The Countess is indeed a maverick being both a woman winemaker and biodynamic in macho Italy. “When I started 25 years ago, I was the only woman winemaker in the whole area. In Italy it is hard to break into the male winemaker society.” The area where she is farming is a new ITG, a subzone of Tuscany called the Tuscan Coast, formed in 2010.
We sipped her “Super Tuscan,” Nambrot 2007, which has 30% Cabernet Sauvignon in the blend. It was well-structured with vivid bright fruit and went well with our tagliolini with Gorgonzola. “The 2007 vintage expresses a lot of perfume, great elegance and good length and just a touch of smokiness. I call it my Tuscan Pomerol,” said the sexy biodynamic countess.
Grape Growers take on a remarkable sustainability effort in Lodi
Sometimes I like to applaud the grape growers rather than only the winemakers. I came across a remarkable story this winter about Lodi, an AVA in Northern California which produces 25% of all California wine grapes. Lodi is a leader in the state’s green movement with an astounding 30,000 acres of vines “certified green.”
In January Governor Jerry Brown presented Lodi with a GEELA award, the state’s highest environmental award, honoring the Lodi Winegrape Commission for its “Lodi Rules for Sustainable Winegrowing.”

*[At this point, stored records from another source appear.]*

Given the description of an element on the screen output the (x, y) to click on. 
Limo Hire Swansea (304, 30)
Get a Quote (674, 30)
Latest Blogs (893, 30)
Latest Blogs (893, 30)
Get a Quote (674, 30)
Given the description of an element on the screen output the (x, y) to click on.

What makes this tale especially interesting is the switch of roles. Usually it’s wineries that engage in marketing and promotion so it is notable that the growers took on this role. Granted the region has more growers (750) than wineries (85) and over 100,000 grapevine acres across seven sub-AVAs.
I met with Camron King, Director of the Lodi Winegrape Commission and Craig Ledbetter, a Lodi winegrape grower, and they had quite a story to tell. In the late 80’s eight longtime grower families started the commission to bring the region to sustainability in an effort to market Lodi and its world-class fruit. Ledbetter’s family was one of the original eight who pioneered this sweeping green initiative.

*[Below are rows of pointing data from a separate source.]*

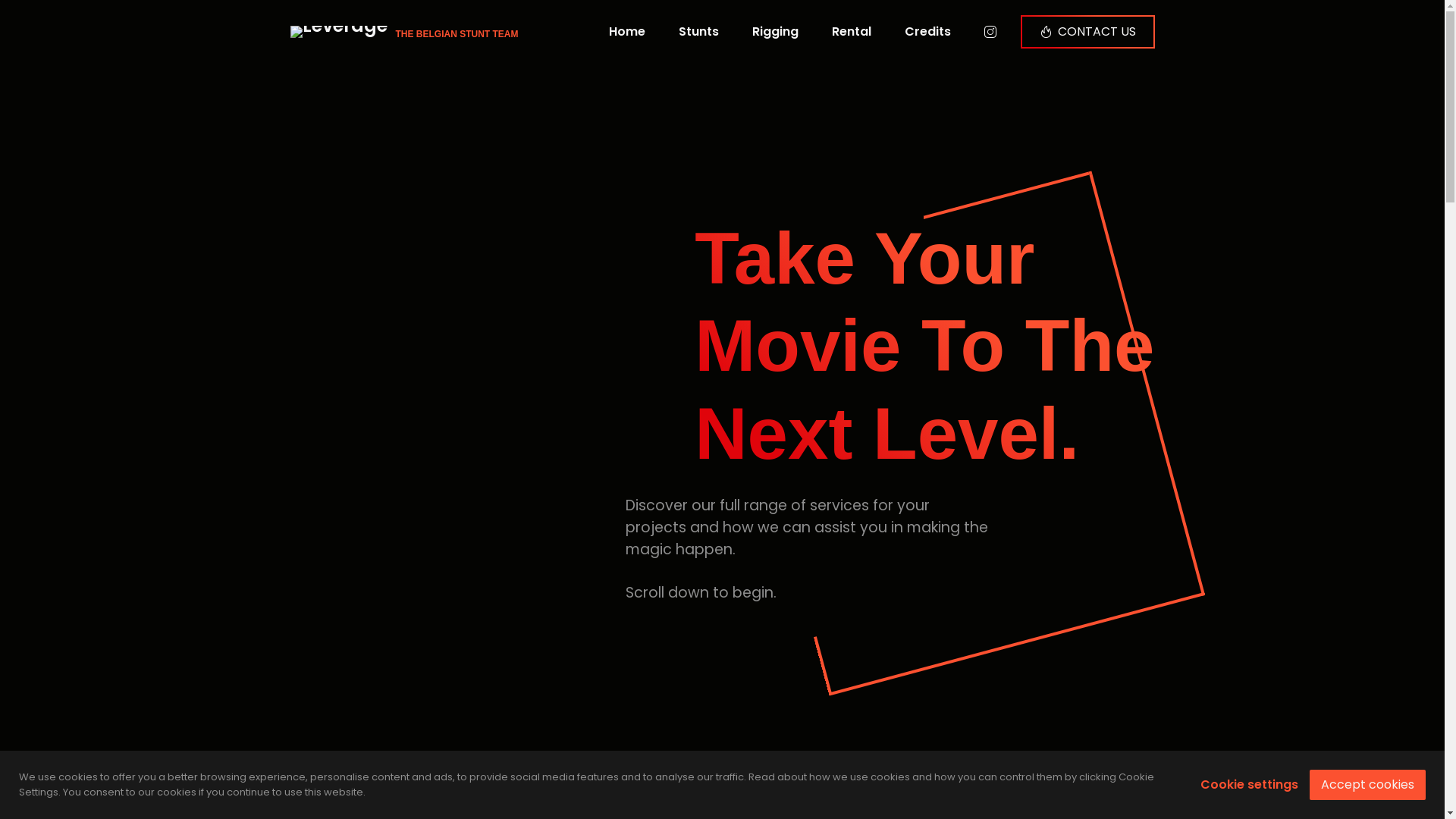
THE BELGIAN STUNT TEAM Element type: text (403, 31)
CONTACT US Element type: text (1087, 31)
Credits   Element type: text (929, 31)
Rigging   Element type: text (778, 31)
Home   Element type: text (629, 31)
Cookie settings Element type: text (1249, 784)
Accept cookies Element type: text (1367, 784)
Stunts   Element type: text (700, 31)
Rental   Element type: text (853, 31)
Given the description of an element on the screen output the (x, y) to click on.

And it’s been a win-win for all. High quality fruit means the wineries pay more per ton for grapes. Wineries using sustainably grown grapes can use the desirable seal of “Lodi Rules” on the bottle. What distinguishes their sustainability program is it has third party verification and the fees cover the programs costs (making even the program sustainable).
A word on the wines: Lately Lodi wines are trending not only for their old vine Zinfandels (vines between 65--130 year old, pictured above from Maley Brothers Wegat Vineyard) but for their wines from esoteric Iberian and German varieties. Besides the most established name wineries sourcing fruit from Lodi ---Turley, Forlorn Hope, Scholium Project, Bonny Doon--- the region boasts a number of boutique wineries getting noticed for their use of unexpected varietals: Borra Winery ( Kerner), Acquiesce Vineyards (Picpoul Blanc and Rousanne from this all-white producer,) and Lange Twins Winery (Teroldego).
Longtime Grape Farmer Launches a Wine Brand
Tom Gore Vineyards is the first wine named after a grape farmer (first in California but not necessarily in France). The new brand launched this spring with a kick-off dinner held at Blue Hill at Stone Barns in Pocantico, NY—a celebrated farm-to-table restaurant with a vast farm on the property. How appropriate that farm-to-table meets “farm-to-glass.” A second generation grape grower acting as viticulturist for wineries throughout Northern California, Gore uses mostly Sonoma grapes from Alexander Valley and Dry Creek for his brand. I tasted his creamy chardonnay with its tropical fruit and toasty notes, which matched well with a dish of winter squash in a yogurt sauce sprinkled with toasted almonds. Gore’s most impressive debut expression, the 2012 Field Blend ($40), from a single vineyard combining varieties Petit Verdot, Malbec, Merlot, Cabernet and Tempranillo, and aged 22 months in French oak. This wine was savory with dark fruit flavors and subtle tannins—a great pair to the Stone Barns pastured lamb.